Отредактируйте фрагмент: начните со строки, где есть "Hide the Shroom", и закончите строкой с "Action: click(x=273, y=39)". Замените в нём "Questionnaire" на "Survey", всё остальное оставьте без изменений.
* * *
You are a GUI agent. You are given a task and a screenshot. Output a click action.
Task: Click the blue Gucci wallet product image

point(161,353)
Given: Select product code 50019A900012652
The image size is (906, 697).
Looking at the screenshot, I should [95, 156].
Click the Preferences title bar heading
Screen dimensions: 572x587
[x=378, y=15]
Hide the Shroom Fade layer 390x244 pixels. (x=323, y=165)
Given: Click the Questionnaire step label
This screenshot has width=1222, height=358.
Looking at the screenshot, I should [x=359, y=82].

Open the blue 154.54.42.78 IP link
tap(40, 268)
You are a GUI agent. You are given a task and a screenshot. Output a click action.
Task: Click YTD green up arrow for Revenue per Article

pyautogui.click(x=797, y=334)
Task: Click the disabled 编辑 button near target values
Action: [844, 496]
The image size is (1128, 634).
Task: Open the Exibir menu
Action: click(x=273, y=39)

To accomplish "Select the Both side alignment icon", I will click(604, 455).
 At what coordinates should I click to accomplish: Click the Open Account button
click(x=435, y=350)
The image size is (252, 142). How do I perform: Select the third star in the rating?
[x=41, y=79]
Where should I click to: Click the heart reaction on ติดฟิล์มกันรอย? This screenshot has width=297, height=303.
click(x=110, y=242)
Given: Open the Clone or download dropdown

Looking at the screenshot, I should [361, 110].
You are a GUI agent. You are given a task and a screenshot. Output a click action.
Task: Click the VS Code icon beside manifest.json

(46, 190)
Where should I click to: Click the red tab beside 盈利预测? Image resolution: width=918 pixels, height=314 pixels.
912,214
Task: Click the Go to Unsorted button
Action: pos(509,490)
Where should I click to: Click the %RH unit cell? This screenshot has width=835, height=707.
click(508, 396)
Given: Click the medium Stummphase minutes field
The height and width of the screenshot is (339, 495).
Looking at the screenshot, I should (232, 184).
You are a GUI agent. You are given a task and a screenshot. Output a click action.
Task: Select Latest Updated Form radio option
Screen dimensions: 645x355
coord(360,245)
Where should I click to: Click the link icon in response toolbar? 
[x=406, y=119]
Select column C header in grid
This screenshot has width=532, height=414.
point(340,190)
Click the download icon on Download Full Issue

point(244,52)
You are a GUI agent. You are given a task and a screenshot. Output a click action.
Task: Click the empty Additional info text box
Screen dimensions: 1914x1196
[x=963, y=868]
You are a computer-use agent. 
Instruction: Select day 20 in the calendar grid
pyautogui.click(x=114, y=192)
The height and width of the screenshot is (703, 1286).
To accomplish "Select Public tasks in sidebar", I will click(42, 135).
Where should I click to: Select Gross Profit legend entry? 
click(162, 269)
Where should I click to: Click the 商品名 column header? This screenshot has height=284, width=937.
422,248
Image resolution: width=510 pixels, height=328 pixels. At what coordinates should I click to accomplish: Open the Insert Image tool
* * *
- РЕЗУЛЬТАТ ЗАДАНИЯ -
Hide the Shroom Fade layer 390x244 pixels. (x=323, y=165)
Given: Click the Survey step label
This screenshot has width=1222, height=358.
Looking at the screenshot, I should [x=359, y=82].

Open the blue 154.54.42.78 IP link
tap(40, 268)
You are a GUI agent. You are given a task and a screenshot. Output a click action.
Task: Click YTD green up arrow for Revenue per Article

pyautogui.click(x=797, y=334)
Task: Click the disabled 编辑 button near target values
Action: [844, 496]
The image size is (1128, 634).
Task: Open the Exibir menu
Action: click(x=273, y=39)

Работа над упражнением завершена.